Exercise material ->
<<<<
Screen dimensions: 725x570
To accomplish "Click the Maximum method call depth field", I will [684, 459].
>>>>
<<<<
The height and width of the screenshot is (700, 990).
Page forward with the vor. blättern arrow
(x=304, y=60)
>>>>
Written exercise -> Can you recast the records as a numbered list, starting at the line that has "Screen dimensions: 725x570" and ending after the line that has "will [684, 459].", with any blank lines dropped?

The reply ->
1. Screen dimensions: 725x570
2. To accomplish "Click the Maximum method call depth field", I will [684, 459].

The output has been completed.